EXCERPT PROVIDED:
#####

RBI intervention cushions rupee as derivative flows push currency near record lows
The Reserve Bank of India is believed to have intervened in currency markets as the rupee came under pressure from derivative-linked dollar demand. While intervention helped stabilise the currency, underlying external pressures continue to keep it near historic lows.
By Finblage Editorial Desk
1:49 pm
25 March 2026
Reserve Bank of India is likely to have stepped into the foreign exchange market to support the rupee after it came close to record low levels on Wednesday. The pressure on the currency was primarily driven by heavy dollar demand linked to maturing positions in the non-deliverable forward (NDF) market, a segment that often influences onshore currency sentiment.
The rupee has been trading near its weakest levels historically, with the USD-INR pair hovering around the 93–94 range based on prevailing market indications. This reflects a broader trend of sustained depreciation, driven by a combination of external and domestic factors including strong dollar demand, oil price movements, and capital flow dynamics.

#####

RECORDED DATA:
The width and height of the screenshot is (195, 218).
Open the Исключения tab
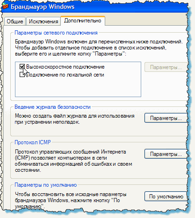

#####

GIVEN REQUEST A:
In the rupee article, around what range has the USD-INR pair been hovering?
GIVEN REQUEST B:
Rewrite the rupee article starting at the words "By Finblage Editorial" and stopping after "capital flow dynamics.", with "Tuesday" in place of "Wednesday".

EXPECTED OUTPUT A:
Around the 93–94 range.

EXPECTED OUTPUT B:
By Finblage Editorial Desk
1:49 pm
25 March 2026
Reserve Bank of India is likely to have stepped into the foreign exchange market to support the rupee after it came close to record low levels on Tuesday. The pressure on the currency was primarily driven by heavy dollar demand linked to maturing positions in the non-deliverable forward (NDF) market, a segment that often influences onshore currency sentiment.
The rupee has been trading near its weakest levels historically, with the USD-INR pair hovering around the 93–94 range based on prevailing market indications. This reflects a broader trend of sustained depreciation, driven by a combination of external and domestic factors including strong dollar demand, oil price movements, and capital flow dynamics.